#### Stated exercise
Copy out the records exactly from the line containing "Given: Expand the collapsed" up to and including the line containing "Looking at the screenshot, I should click(49, 421).", and nothing else.

++++ Dataset ++++

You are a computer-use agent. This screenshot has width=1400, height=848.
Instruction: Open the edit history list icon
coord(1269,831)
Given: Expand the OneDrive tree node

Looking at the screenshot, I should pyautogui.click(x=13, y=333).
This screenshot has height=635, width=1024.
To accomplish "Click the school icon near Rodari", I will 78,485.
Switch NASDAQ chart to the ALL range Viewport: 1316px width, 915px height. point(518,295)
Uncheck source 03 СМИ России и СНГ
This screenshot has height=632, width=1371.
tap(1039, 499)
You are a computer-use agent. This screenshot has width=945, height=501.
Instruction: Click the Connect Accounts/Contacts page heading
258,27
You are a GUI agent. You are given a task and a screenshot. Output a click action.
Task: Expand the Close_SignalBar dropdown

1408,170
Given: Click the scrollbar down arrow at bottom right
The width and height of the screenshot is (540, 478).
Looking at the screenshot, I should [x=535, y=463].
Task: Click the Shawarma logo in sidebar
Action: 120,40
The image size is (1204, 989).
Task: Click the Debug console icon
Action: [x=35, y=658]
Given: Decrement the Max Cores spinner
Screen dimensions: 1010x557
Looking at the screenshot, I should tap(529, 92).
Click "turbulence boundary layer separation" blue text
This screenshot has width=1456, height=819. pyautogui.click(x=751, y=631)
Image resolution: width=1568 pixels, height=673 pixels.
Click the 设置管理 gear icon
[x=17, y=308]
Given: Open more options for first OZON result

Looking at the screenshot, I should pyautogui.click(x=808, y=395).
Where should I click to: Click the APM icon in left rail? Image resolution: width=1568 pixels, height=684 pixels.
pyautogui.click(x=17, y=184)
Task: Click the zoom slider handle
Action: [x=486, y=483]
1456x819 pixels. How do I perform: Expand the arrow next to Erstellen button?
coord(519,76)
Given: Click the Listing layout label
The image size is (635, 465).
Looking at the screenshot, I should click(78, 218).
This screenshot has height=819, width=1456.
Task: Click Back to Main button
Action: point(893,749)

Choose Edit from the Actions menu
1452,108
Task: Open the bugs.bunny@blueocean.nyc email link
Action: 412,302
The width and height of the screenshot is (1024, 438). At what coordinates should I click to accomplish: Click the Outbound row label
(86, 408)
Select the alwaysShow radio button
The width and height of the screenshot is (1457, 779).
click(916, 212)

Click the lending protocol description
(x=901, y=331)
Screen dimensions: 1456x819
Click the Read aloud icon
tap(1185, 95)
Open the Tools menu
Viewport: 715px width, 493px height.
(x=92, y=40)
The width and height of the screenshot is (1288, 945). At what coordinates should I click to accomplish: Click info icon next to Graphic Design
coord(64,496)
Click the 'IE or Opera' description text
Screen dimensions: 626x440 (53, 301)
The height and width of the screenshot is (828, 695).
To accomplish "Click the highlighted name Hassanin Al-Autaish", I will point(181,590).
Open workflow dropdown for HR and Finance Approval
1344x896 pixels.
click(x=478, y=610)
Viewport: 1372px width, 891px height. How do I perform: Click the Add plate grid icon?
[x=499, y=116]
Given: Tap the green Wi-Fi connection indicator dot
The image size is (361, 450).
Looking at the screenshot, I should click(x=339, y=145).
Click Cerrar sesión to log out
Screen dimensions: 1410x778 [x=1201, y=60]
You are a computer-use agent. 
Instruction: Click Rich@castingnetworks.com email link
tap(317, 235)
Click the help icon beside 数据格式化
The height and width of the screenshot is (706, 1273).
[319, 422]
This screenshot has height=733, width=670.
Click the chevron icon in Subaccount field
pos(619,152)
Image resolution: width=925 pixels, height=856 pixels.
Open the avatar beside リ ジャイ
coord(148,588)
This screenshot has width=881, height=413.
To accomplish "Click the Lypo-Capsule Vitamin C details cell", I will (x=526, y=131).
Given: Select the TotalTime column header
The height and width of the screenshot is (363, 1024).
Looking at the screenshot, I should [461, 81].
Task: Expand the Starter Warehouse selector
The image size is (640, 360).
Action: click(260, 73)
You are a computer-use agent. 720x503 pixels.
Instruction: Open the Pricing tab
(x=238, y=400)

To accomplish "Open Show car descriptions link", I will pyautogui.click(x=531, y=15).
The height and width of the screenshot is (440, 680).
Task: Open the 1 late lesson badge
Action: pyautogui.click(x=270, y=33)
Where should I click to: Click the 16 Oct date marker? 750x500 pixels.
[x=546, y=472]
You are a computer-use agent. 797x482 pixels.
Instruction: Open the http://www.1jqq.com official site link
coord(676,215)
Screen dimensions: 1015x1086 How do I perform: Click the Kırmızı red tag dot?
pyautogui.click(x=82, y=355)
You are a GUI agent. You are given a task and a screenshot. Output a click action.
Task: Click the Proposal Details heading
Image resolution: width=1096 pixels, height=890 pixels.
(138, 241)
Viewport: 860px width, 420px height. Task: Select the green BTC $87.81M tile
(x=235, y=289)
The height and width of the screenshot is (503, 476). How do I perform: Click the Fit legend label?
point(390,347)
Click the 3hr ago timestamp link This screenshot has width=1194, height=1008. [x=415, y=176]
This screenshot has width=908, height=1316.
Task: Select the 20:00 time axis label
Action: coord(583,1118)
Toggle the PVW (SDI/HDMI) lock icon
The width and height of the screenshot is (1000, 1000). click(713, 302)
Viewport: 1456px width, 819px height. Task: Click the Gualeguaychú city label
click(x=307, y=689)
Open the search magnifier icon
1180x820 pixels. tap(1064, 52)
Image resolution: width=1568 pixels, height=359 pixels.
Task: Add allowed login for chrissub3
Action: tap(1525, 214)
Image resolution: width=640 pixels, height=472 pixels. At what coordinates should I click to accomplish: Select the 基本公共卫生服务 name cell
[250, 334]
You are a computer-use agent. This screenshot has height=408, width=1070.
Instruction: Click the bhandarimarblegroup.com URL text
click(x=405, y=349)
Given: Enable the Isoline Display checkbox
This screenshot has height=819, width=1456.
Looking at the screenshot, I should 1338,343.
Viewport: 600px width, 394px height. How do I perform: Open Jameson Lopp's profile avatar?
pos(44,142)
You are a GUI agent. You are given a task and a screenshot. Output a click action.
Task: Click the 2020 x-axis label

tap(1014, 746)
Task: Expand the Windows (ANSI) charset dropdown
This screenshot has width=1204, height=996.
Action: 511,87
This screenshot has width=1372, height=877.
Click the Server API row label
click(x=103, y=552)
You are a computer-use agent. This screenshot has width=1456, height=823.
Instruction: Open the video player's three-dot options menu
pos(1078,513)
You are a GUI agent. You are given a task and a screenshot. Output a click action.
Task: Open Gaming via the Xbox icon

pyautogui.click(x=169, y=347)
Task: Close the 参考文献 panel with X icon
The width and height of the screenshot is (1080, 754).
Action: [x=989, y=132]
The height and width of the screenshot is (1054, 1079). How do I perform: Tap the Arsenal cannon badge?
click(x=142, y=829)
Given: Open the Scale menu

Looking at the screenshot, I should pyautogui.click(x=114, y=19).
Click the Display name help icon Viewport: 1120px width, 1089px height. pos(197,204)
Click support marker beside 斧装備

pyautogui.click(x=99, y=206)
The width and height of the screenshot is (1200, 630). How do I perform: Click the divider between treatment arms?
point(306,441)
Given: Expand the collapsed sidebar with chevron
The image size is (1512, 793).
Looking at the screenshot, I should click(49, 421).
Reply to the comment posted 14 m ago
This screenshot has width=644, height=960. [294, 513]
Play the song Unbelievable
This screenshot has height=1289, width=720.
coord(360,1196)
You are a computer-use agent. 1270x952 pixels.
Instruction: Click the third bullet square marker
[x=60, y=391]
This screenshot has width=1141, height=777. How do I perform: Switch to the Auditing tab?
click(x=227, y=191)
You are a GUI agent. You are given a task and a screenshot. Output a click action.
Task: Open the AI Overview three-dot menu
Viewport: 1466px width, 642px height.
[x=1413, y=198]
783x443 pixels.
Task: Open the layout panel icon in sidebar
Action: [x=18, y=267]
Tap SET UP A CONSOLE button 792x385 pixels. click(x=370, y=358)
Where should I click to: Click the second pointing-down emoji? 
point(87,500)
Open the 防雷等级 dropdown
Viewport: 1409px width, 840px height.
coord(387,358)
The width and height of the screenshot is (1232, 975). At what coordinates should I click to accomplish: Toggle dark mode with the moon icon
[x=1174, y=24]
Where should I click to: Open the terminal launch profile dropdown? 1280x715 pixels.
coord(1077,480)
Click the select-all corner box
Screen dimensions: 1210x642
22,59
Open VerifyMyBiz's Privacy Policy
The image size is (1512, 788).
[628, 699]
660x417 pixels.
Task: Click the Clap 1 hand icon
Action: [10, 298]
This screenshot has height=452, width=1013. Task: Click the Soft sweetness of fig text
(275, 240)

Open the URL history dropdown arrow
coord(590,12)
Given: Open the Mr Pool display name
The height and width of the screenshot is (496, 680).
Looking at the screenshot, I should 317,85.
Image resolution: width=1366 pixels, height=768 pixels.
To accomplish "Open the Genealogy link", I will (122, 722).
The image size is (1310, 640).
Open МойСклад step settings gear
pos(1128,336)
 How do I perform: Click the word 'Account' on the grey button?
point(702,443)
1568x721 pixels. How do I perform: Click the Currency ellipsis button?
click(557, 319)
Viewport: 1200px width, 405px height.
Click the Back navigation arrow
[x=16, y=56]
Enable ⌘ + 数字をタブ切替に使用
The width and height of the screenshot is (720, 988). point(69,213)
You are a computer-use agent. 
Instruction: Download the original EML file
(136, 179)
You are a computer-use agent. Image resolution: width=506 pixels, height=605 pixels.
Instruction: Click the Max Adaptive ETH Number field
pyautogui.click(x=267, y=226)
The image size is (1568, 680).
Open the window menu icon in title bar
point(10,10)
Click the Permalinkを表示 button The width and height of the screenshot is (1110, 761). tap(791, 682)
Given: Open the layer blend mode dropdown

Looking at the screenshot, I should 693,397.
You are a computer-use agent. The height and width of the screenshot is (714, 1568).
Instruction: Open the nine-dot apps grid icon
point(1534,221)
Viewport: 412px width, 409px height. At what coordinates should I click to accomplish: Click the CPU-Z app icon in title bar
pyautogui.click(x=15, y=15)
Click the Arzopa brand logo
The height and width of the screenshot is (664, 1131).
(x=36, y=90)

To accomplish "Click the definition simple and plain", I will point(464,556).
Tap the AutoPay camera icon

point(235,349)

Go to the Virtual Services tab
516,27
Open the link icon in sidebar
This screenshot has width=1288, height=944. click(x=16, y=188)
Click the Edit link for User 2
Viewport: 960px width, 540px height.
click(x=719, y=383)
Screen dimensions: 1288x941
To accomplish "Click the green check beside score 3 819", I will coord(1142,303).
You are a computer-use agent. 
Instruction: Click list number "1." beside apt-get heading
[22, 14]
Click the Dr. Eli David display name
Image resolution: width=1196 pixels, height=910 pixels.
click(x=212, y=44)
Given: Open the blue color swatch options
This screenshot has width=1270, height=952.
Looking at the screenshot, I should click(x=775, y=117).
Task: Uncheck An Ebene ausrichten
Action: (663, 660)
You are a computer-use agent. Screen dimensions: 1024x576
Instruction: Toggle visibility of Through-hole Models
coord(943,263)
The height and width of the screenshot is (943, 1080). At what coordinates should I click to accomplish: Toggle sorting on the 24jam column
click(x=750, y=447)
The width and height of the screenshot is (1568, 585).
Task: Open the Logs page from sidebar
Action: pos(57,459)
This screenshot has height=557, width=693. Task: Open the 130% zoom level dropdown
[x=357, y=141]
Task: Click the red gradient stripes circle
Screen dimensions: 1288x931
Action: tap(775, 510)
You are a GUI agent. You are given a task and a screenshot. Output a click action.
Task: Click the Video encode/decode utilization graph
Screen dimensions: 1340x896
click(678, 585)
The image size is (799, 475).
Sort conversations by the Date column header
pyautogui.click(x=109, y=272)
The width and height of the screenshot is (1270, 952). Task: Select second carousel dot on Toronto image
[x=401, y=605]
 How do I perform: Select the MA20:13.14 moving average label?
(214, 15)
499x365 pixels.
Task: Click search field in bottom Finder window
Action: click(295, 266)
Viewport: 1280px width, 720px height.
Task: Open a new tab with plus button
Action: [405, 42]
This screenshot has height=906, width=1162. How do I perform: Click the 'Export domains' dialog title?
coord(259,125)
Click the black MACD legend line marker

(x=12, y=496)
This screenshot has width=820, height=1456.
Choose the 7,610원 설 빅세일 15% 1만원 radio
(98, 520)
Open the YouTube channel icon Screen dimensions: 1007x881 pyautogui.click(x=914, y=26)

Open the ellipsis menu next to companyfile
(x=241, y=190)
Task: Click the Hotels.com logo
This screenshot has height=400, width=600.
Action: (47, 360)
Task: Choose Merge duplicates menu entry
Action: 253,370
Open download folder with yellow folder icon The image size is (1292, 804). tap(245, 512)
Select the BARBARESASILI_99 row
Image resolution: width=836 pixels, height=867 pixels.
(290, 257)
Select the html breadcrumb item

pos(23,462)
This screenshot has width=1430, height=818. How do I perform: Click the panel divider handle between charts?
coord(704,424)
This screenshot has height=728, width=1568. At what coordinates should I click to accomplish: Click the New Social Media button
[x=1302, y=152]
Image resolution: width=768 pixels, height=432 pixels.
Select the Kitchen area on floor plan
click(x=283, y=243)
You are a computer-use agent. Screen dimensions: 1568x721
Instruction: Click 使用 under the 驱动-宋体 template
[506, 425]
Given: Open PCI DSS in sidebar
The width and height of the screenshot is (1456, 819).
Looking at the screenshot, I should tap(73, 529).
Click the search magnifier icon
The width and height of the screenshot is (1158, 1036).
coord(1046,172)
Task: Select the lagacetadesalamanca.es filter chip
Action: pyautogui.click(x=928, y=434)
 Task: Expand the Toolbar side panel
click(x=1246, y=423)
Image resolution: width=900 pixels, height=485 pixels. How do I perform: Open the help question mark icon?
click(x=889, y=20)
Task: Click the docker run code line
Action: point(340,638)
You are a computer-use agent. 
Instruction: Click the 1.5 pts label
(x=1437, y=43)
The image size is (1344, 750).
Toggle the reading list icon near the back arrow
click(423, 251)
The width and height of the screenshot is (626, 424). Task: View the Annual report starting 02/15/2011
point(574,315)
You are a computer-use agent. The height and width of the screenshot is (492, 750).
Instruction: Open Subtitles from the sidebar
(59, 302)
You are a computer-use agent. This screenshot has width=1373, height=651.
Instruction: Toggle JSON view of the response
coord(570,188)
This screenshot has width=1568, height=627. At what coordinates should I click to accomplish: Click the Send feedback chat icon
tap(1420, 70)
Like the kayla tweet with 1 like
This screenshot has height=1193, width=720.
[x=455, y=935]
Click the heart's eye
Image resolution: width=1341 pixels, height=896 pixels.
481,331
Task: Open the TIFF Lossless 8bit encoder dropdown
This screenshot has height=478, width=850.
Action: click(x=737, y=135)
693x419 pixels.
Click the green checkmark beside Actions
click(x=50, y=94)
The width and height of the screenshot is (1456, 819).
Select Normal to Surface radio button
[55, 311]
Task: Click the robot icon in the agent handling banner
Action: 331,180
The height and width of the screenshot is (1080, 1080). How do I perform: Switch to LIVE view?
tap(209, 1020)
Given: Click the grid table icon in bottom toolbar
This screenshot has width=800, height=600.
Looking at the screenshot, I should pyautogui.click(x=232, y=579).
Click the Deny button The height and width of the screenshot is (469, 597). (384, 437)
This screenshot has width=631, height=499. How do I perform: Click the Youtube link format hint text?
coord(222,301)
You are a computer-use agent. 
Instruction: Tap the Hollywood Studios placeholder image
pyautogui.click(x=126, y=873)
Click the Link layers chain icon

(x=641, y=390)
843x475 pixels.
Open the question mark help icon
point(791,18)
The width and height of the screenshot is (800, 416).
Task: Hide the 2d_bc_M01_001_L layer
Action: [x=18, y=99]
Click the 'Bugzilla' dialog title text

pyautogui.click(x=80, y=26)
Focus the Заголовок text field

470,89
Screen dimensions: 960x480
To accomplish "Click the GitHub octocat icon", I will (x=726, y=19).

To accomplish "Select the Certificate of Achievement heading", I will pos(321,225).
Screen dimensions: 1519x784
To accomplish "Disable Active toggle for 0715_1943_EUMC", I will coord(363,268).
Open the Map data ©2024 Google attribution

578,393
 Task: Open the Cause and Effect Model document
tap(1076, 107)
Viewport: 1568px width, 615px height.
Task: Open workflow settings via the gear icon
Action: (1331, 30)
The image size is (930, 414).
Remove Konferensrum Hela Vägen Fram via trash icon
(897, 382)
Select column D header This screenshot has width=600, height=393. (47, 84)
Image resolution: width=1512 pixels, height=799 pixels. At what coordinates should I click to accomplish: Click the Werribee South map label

++++

#### Completed exercise
Given: Expand the collapsed sidebar with chevron
The image size is (1512, 793).
Looking at the screenshot, I should click(49, 421).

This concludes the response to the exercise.